- Born: February 25, 1922 Waterloo, Ontario, Canada
- Died: September 23, 1980 (aged 58) Hamilton, Ontario, Canada
- Height: 5 ft 11 in (180 cm)
- Weight: 180 lb (82 kg; 12 st 12 lb)
- Position: Defence
- Shot: Right
- Played for: Boston Bruins Chicago Black Hawks Detroit Red Wings New York Rangers
- Playing career: 1941–1955

= Clare Martin (ice hockey) =

Canadian ice hockey player

George Clarence Martin (February 25, 1922 – September 23, 1980) was a Canadian ice hockey defenceman who played in the National Hockey League for four teams between 1942 and 1952. He won the Stanley Cup with the Red Wings in 1950. He was born in Waterloo, Ontario.

==Playing career==
Martin's career began with the Boston Bruins in 1941–42 NHL season. After that season he enlisted in the Canadian military for World War II. He made it back to the NHL with the Bruins in 1947. He got his first taste of playoff experience that season. He played one more season with the Bruins in 1948. In 1949 he played for the Hershey Bears of the AHL.

Clare Martin was traded to the Detroit Red Wings in the summer of 1949 along with Pete Babando, Lloyd Durham, and Jimmy Peters for Pete Horeck and Bill Quackenbush. He won the Stanley Cup with the Red Wings in 1950. He played the 1951 season for the Red Wings before being traded to the Chicago Black Hawks with George Gee, Jim McFadden, Max McNab, Jimmy Peters and Clare Raglan in what amounted to an opportunity to shore up a Chicago franchise that was on the decline.
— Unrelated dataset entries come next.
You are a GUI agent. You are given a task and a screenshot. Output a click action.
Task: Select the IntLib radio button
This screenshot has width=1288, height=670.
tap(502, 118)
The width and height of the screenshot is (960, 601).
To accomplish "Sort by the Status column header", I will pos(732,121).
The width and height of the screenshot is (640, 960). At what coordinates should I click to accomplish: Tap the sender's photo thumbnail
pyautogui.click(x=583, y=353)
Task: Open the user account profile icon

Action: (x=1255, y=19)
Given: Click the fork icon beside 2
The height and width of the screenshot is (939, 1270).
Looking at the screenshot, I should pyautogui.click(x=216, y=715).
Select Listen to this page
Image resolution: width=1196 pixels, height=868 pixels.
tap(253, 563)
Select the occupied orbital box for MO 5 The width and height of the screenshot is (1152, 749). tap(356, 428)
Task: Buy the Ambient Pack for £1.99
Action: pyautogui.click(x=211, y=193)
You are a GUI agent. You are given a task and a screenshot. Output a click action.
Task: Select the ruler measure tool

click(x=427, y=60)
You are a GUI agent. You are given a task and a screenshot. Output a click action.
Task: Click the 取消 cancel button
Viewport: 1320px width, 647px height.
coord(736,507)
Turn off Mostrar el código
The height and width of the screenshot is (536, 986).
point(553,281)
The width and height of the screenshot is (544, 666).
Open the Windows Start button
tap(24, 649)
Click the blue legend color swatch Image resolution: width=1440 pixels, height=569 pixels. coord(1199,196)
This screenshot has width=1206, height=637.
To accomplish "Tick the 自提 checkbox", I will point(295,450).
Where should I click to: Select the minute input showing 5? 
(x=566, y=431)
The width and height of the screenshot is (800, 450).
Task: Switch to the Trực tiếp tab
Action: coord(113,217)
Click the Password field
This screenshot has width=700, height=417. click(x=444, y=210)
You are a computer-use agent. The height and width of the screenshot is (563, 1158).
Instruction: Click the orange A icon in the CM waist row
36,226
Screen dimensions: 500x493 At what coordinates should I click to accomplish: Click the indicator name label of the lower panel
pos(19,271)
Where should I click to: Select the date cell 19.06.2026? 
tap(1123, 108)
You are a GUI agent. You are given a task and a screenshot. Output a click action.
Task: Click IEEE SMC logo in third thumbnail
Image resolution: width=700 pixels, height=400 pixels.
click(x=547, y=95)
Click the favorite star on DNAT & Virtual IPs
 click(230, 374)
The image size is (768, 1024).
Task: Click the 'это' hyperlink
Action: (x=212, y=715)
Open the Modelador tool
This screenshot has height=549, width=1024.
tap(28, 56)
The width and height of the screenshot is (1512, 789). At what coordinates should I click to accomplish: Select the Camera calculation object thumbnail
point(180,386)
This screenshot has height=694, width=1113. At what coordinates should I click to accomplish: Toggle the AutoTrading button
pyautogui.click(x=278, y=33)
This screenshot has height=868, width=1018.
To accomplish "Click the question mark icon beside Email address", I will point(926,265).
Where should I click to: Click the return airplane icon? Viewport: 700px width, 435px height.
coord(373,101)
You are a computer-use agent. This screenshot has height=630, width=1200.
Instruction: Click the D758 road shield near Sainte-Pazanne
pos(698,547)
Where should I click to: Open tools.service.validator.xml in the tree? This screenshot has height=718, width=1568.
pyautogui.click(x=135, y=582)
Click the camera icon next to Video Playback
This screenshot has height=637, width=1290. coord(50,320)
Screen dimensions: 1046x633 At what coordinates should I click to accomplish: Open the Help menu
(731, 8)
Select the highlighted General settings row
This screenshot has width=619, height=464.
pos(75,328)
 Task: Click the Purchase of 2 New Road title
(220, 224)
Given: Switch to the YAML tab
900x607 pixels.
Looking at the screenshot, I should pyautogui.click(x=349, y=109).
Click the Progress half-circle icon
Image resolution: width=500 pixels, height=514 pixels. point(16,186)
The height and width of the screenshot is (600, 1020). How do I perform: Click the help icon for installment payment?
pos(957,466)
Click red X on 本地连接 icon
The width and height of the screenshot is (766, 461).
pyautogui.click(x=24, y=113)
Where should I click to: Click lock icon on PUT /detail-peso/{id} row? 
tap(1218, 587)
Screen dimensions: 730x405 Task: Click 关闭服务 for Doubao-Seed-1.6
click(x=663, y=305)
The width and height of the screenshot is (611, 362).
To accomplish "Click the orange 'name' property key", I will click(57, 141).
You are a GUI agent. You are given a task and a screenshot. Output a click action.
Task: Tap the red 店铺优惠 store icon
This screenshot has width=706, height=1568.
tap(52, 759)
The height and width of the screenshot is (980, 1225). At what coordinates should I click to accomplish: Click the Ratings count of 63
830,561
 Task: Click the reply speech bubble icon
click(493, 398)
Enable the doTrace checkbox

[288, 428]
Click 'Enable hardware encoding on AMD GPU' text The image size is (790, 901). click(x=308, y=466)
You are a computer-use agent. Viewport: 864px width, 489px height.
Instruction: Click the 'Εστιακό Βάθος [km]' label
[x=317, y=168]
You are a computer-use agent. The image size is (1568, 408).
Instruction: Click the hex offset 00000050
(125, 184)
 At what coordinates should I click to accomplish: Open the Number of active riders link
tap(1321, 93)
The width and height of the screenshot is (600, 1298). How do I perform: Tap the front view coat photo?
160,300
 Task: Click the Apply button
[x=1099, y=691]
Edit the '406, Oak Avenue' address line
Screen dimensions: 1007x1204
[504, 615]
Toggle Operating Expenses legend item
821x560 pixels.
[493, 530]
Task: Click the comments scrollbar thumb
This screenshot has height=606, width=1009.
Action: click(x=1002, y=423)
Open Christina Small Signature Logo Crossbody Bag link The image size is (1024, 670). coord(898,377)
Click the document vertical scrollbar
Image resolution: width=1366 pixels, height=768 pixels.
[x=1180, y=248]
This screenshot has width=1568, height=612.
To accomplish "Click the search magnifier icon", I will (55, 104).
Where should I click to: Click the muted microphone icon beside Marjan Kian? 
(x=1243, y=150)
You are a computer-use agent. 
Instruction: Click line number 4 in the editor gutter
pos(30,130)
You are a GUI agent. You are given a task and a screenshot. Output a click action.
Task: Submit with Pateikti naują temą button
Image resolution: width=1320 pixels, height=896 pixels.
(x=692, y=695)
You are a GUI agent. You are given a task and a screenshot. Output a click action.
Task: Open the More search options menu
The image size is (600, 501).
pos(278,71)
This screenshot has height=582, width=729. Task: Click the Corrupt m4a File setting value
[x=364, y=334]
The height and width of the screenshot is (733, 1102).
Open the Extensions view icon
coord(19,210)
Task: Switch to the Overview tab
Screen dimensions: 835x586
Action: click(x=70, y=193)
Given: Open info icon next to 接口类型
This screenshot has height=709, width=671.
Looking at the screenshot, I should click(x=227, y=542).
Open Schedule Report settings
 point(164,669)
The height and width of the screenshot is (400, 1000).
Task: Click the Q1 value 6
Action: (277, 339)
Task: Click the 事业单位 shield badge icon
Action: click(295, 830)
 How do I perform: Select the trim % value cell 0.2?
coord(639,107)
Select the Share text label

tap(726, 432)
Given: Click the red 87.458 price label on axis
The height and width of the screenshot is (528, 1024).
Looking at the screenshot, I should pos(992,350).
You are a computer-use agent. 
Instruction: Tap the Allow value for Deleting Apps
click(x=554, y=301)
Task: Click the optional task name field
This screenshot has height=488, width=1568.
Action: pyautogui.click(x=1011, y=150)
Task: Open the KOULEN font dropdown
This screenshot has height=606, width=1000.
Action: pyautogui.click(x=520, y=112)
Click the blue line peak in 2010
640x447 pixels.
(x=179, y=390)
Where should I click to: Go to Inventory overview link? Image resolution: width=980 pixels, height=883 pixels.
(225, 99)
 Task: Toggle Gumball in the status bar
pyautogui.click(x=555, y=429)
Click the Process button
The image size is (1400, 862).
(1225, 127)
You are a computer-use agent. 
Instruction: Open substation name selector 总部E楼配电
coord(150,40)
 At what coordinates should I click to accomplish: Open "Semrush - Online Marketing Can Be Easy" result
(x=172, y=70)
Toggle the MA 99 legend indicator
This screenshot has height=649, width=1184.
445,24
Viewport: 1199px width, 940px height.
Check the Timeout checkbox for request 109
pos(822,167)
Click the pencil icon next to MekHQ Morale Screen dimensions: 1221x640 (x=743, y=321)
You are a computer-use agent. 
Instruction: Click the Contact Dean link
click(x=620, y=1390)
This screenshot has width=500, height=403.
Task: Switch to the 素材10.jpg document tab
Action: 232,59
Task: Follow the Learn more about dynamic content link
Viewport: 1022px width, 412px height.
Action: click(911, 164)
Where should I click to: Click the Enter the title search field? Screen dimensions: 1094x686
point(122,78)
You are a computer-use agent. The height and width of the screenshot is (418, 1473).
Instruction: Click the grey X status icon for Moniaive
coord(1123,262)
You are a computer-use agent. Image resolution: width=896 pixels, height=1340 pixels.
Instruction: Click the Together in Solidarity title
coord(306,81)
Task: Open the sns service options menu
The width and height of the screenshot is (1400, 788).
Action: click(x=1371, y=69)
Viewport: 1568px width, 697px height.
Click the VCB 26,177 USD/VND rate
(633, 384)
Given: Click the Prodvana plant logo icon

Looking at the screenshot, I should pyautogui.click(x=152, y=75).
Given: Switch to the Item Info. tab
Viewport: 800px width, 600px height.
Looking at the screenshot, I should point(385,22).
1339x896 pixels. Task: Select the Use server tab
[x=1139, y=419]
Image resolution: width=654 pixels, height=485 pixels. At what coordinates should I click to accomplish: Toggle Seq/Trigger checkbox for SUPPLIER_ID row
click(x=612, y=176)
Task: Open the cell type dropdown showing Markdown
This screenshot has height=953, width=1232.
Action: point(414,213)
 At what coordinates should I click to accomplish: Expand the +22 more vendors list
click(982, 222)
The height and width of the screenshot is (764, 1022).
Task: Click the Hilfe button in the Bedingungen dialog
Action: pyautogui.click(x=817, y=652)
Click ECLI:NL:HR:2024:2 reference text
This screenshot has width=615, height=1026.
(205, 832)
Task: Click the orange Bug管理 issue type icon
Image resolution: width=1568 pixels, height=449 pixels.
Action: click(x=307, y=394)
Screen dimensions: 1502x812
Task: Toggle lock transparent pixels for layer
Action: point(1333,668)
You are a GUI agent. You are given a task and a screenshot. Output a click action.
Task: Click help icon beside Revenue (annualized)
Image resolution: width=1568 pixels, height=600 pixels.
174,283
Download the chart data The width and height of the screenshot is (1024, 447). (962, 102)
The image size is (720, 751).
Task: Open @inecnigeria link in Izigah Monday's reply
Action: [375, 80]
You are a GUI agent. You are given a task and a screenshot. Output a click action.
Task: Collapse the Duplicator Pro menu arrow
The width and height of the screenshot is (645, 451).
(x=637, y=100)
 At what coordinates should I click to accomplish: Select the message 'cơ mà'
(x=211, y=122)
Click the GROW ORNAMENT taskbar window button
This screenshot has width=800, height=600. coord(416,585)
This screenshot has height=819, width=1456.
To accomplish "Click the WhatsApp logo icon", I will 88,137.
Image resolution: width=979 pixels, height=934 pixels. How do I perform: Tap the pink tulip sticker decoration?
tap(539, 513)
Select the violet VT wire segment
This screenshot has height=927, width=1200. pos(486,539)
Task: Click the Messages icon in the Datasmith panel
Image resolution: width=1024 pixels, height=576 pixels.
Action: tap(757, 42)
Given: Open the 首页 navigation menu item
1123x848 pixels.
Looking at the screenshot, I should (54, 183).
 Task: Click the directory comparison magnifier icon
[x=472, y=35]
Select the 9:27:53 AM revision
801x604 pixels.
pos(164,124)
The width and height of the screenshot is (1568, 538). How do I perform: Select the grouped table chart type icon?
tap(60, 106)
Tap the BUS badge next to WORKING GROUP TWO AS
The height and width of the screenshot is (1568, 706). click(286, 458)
He played only 31 games for the Black Hawks before he was traded to the New York Rangers at Christmas 1951. He played only 14 games for the Rangers. He finished the 1952 season with the Cincinnati Mohawks of the AHL. He played 3 seasons of Senior hockey with the Kitchener Dutchmen helping them win the 1953 Allan Cup before retiring from hockey.

==Career statistics==
===Regular season and playoffs===
| | | Regular season | | Playoffs | | | | | | | | |
| Season | Team | League | GP | G | A | Pts | PIM | GP | G | A | Pts | PIM |
| 1939–40 | Kitchener-Waterloo Siskins | OHA B | 10 | 9 | 4 | 13 | 18 | 16 | 10 | 5 | 15 | 28 |
| 1940–41 | Guelph Biltmores | OHA | 16 | 4 | 4 | 8 | 28 | 5 | 1 | 4 | 5 | 6 |
| 1940–41 | Boston Olympics | EAHL | 9 | 0 | 1 | 1 | 4 | — | — | — | — | — |
| 1941–42 | Boston Bruins | NHL | 13 | 0 | 1 | 1 | 4 | — | — | — | — | — |
| 1941–42 | Boston Olympics | EAHL | 43 | 11 | 18 | 29 | 31 | 1 | 0 | 1 | 1 | 0 |
| 1942–43 | Ottawa Postal Corps | ONDHL | 9 | 3 | 2 | 5 | 11 | — | — | — | — | — |
| 1943–44 | Montreal Royals | QSHL | 3 | 0 | 2 | 2 | 4 | 6 | 1 | 1 | 2 | 0 |
| 1944–45 | Halifax Navy | NSDHL | — | — | — | — | — | 5 | 0 | 3 | 3 | 2 |
| 1945–46 | Boston Olympics | EAHL | 51 | 19 | 22 | 41 | 26 | 12 | 4 | 10 | 14 | 2 |
| 1946–47 | Boston Bruins | NHL | 6 | 3 | 0 | 3 | 0 | 5 | 0 | 1 | 1 | 0 |
| 1946–47 | Hershey Bears | AHL | 42 | 4 | 11 | 15 | 38 | — | — | — | — | — |
| 1947–48 | Boston Bruins | NHL | 59 | 5 | 13 | 18 | 34 | 5 | 0 | 0 | 0 | 6 |
| 1948–49 | Hershey Bears | AHL | 26 | 3 | 13 | 16 | 18 | 11 | 1 | 7 | 8 | 10 |
| 1949–50 | Detroit Red Wings | NHL | 64 | 2 | 5 | 7 | 14 | 10 | 0 | 1 | 1 | 0 |
| 1950–51 | Detroit Red Wings | NHL | 50 | 1 | 6 | 7 | 12 | 2 | 0 | 0 | 0 | 0 |
| 1951–52 | Chicago Black Hawks | NHL | 31 | 1 | 2 | 3 | 8 | — | — | — | — | — |
| 1951–52 | New York Rangers | NHL | 14 | 0 | 1 | 1 | 6 | — | — | — | — | — |
| 1952–53 | Ayr Centennials | OHA Sr | 46 | 5 | 19 | 24 | 60 | 11 | 4 | 3 | 7 | 18 |
| 1952–53 | Ayr Centennials | Al-Cup | — | — | — | — | — | 18 | 5 | 12 | 17 | 28 |
| 1953–54 | Ayr Centennials | OHA Sr | 37 | 9 | 16 | 25 | 36 | 8 | 1 | 0 | 1 | 5 |
| 1954–55 | Ayr Centennials | OHA Sr | 20 | 3 | 5 | 8 | 18 | 10 | 1 | 2 | 3 | 6 |
| 1954–55 | Ayr Centennials | Al-Cup | — | — | — | — | — | 17 | 5 | 6 | 11 | 10 |
| NHL totals | 237 | 12 | 28 | 40 | 78 | 27 | 0 | 2 | 2 | 6 | | |

==Numbers==
- Wore Uniform #6 for the Chicago Black Hawks.
- Wore Uniform #17 for the New York Rangers.